(SELECTED EXCERPT)

As a follow-up, Smart and ATI have piloted DFP 102 this year. The course focuses on advanced agriculture applications and the use of social media to help farmers improve efficiency and productivity. The course also aids farmers in developing e-commerce skills to manage online transactions and digital payments like PayMaya.
Central to the course is the SPIDTECH application developed by Smarter Approaches to Reinvigorate Agriculture as an Industry in the Philippines (Project SARAI). Using integrated mobile phone cameras, the Android-based app helps farmers identify, manage, report and monitor insect pests and diseases of major Philippine crops.
Boosting this capability is another application called ‘Plant Doctor Online’ that was
developed by East-West Seed Philippines that also helps identify plant diseases and provide management guides.
Recently, Smart and ATI trained more than 50 representatives from the 15 ATI Regional Training Centers across the nation in preparation for the expanded DFP 102 rollout in communities this August.

(End SELECTED EXCERPT)

- [EXERCISE REQUIREMENTS] Repeat the part of the farming course text between "Central to the" and "major Philippine crops.", inclusive, word for word. You won't need the data that comes after this text.

(LISTED ENTRIES)

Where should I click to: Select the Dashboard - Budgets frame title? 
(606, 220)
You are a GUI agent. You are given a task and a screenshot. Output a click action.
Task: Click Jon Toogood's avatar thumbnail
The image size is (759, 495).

(End LISTED ENTRIES)

- [OUTPUT BELOW]
Central to the course is the SPIDTECH application developed by Smarter Approaches to Reinvigorate Agriculture as an Industry in the Philippines (Project SARAI). Using integrated mobile phone cameras, the Android-based app helps farmers identify, manage, report and monitor insect pests and diseases of major Philippine crops.